• **GIVEN RECORDS**
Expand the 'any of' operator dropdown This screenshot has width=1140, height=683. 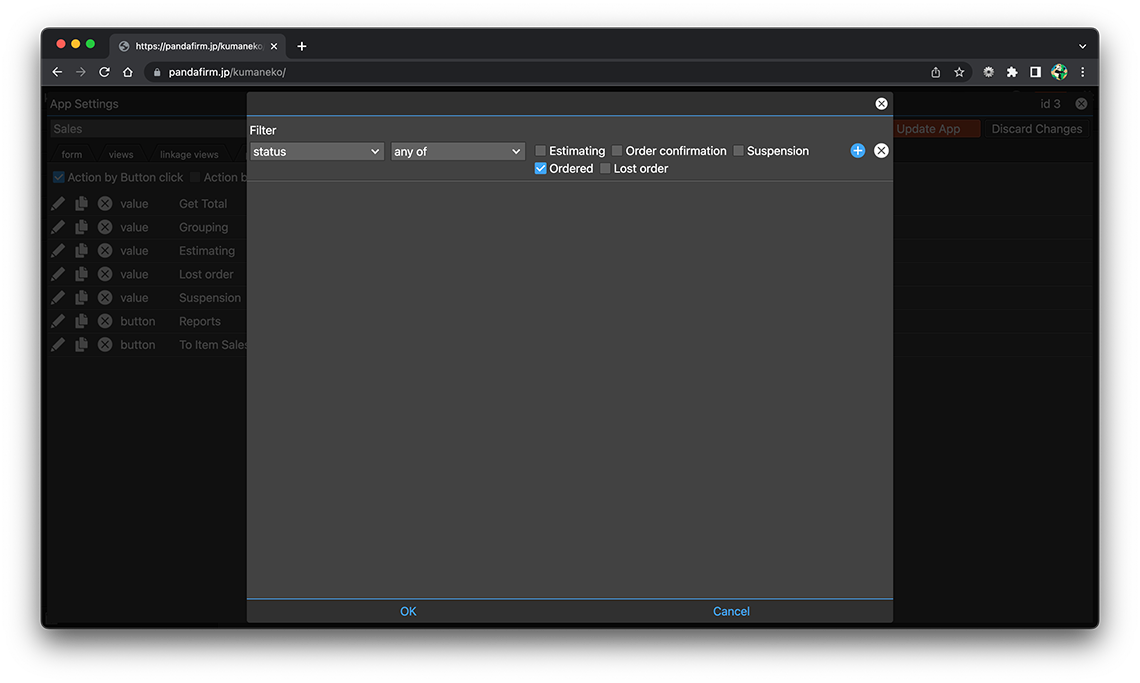[x=457, y=152]
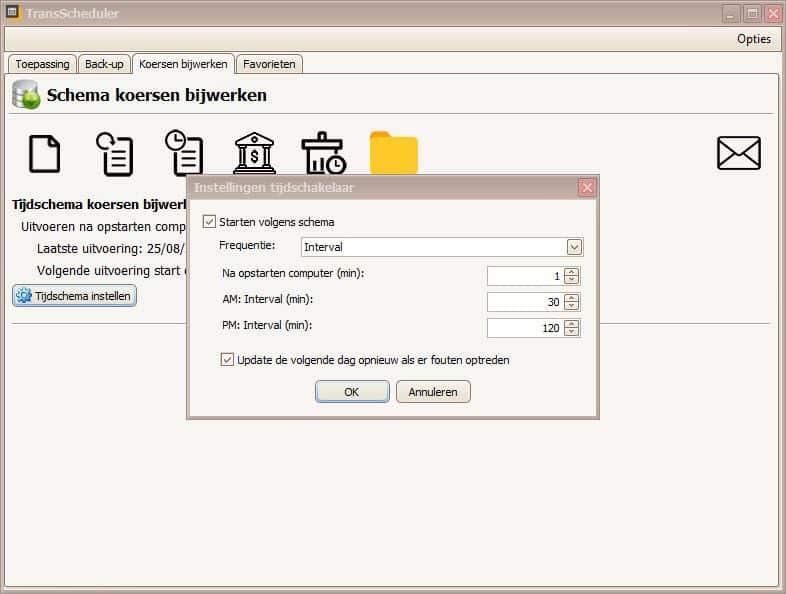This screenshot has width=786, height=594.
Task: Select the Favorieten tab
Action: pyautogui.click(x=269, y=64)
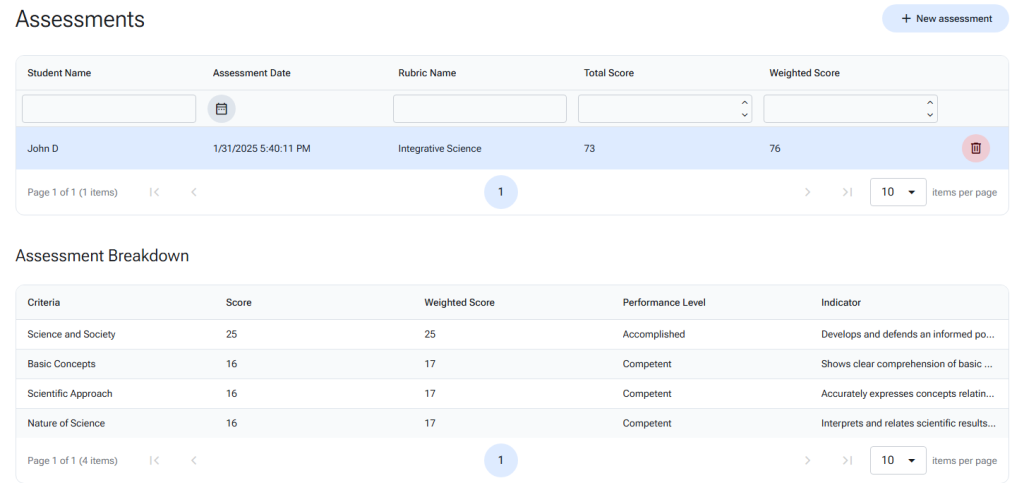Select the Science and Society criteria row

[72, 334]
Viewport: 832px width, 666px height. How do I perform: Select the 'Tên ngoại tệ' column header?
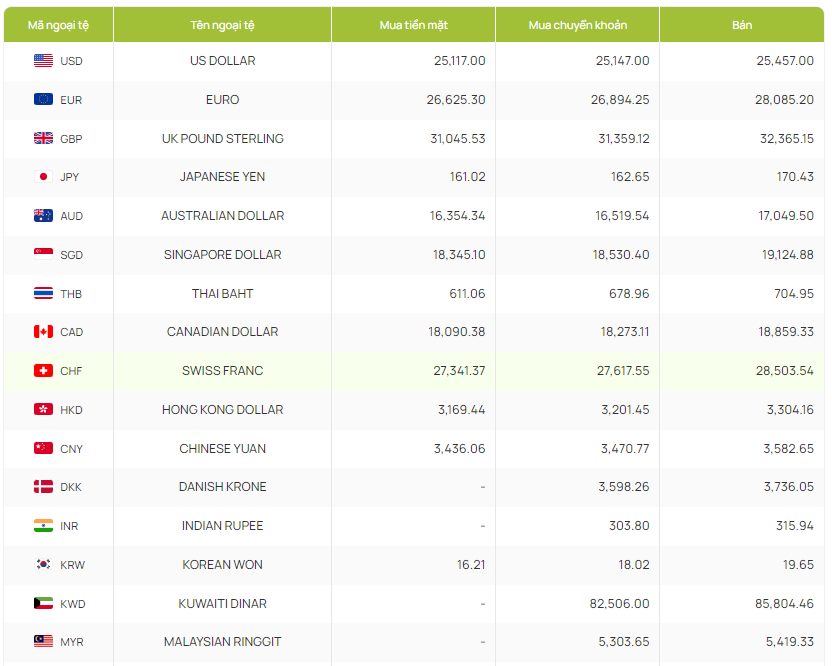click(x=222, y=24)
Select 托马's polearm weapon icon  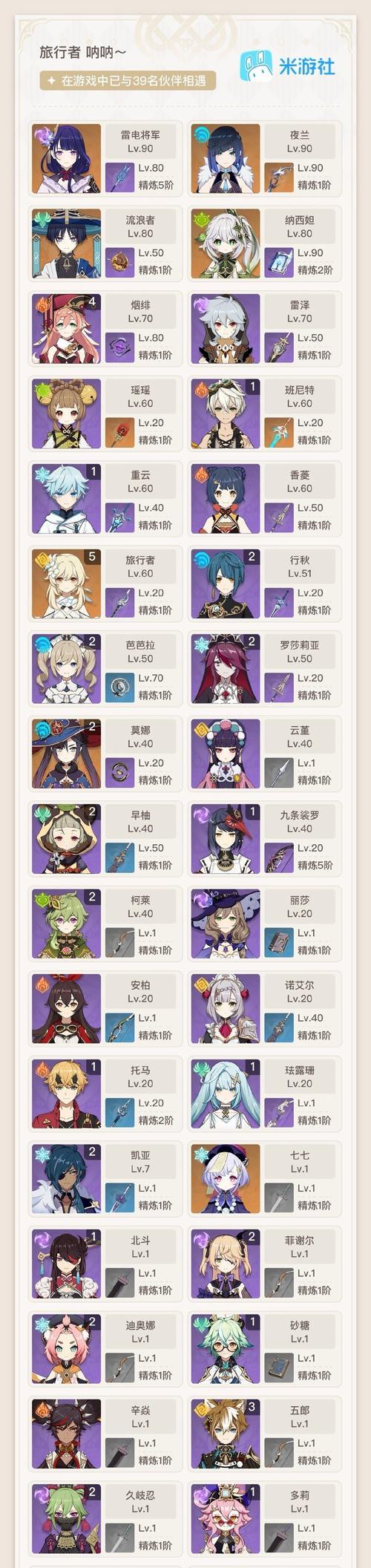(119, 1111)
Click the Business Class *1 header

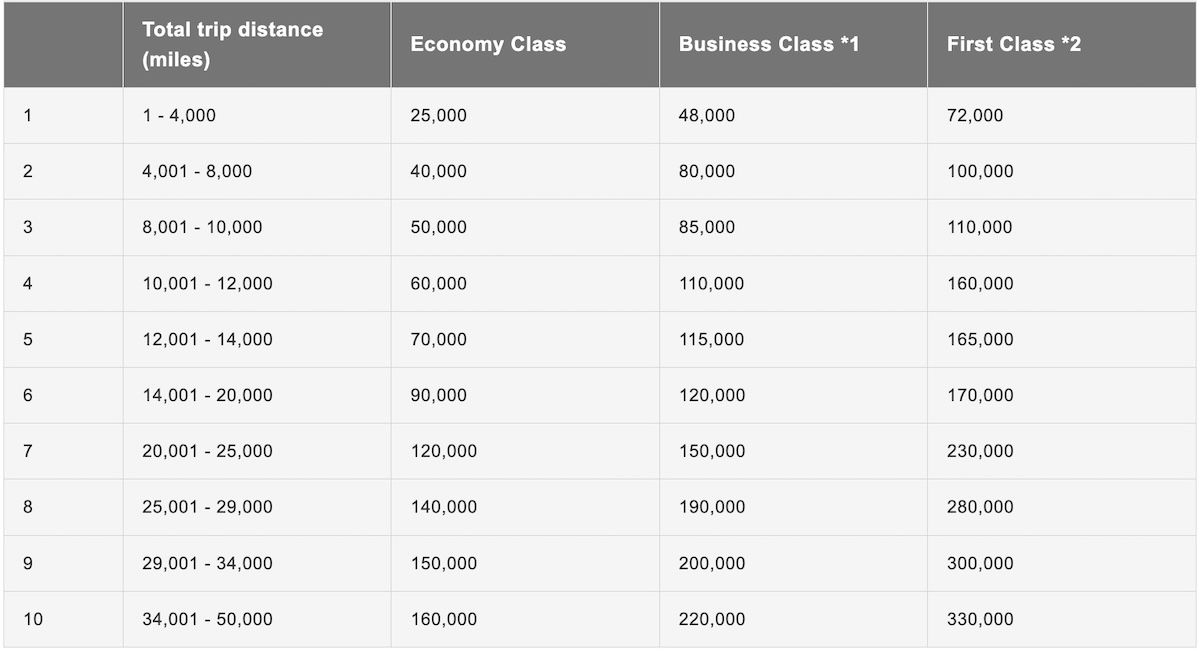[x=769, y=44]
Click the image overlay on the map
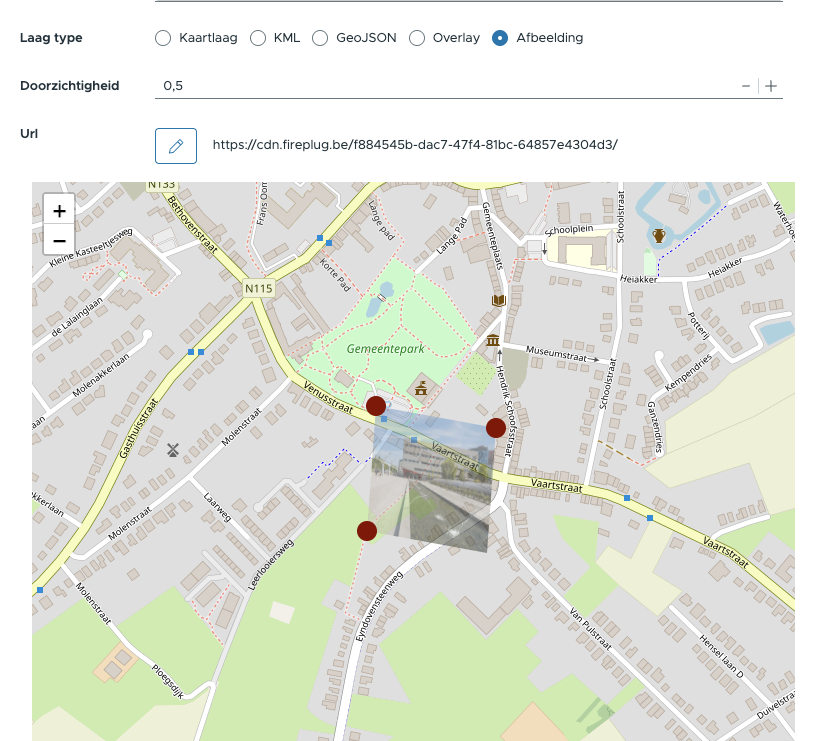The image size is (821, 741). [x=433, y=480]
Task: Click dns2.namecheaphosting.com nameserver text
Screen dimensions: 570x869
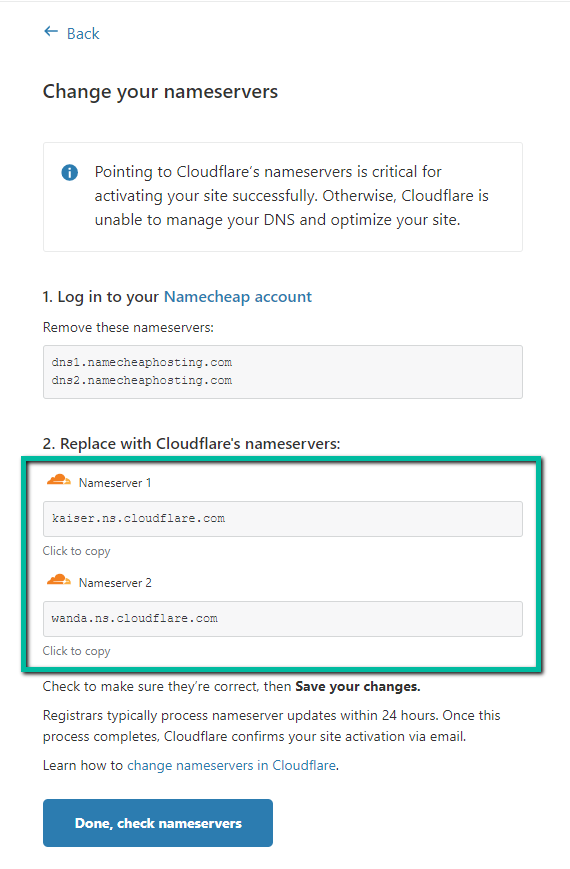Action: pyautogui.click(x=141, y=381)
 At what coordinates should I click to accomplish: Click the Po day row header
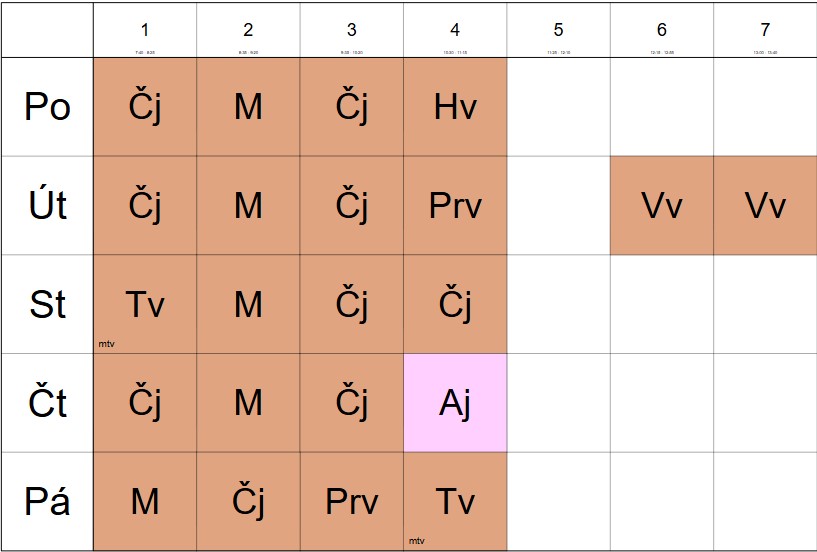click(x=47, y=107)
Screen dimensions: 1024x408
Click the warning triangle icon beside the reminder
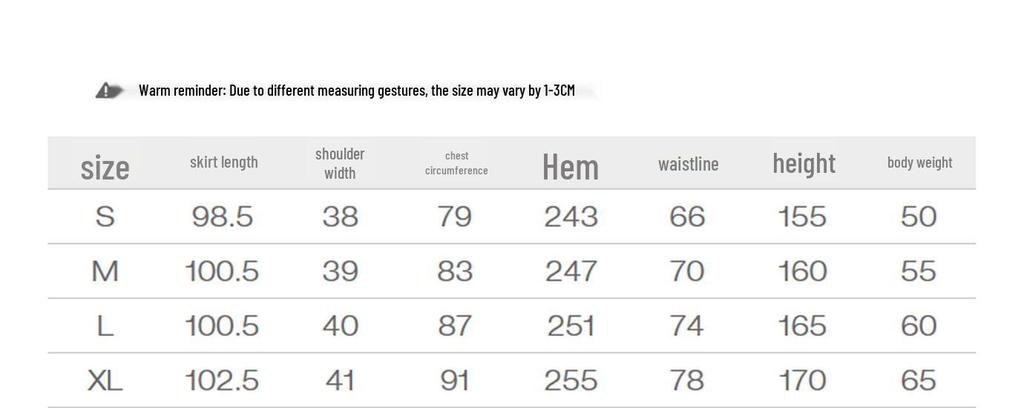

• **WHAT THIS TASK INVOLVES**
Would you restate, word for word, the lines from the one holding "Click the Business Class *1 header" through the end of the material above? Omit the pictures.

• **ANSWER SPACE**
Click the Business Class *1 header

[x=769, y=44]
Click the image overlay on the map
The image size is (821, 741). [x=433, y=480]
Task: Click dns2.namecheaphosting.com nameserver text
Screen dimensions: 570x869
Action: pyautogui.click(x=141, y=381)
 At what coordinates should I click to accomplish: Click the Po day row header
click(x=47, y=107)
Screen dimensions: 1024x408
Click the warning triangle icon beside the reminder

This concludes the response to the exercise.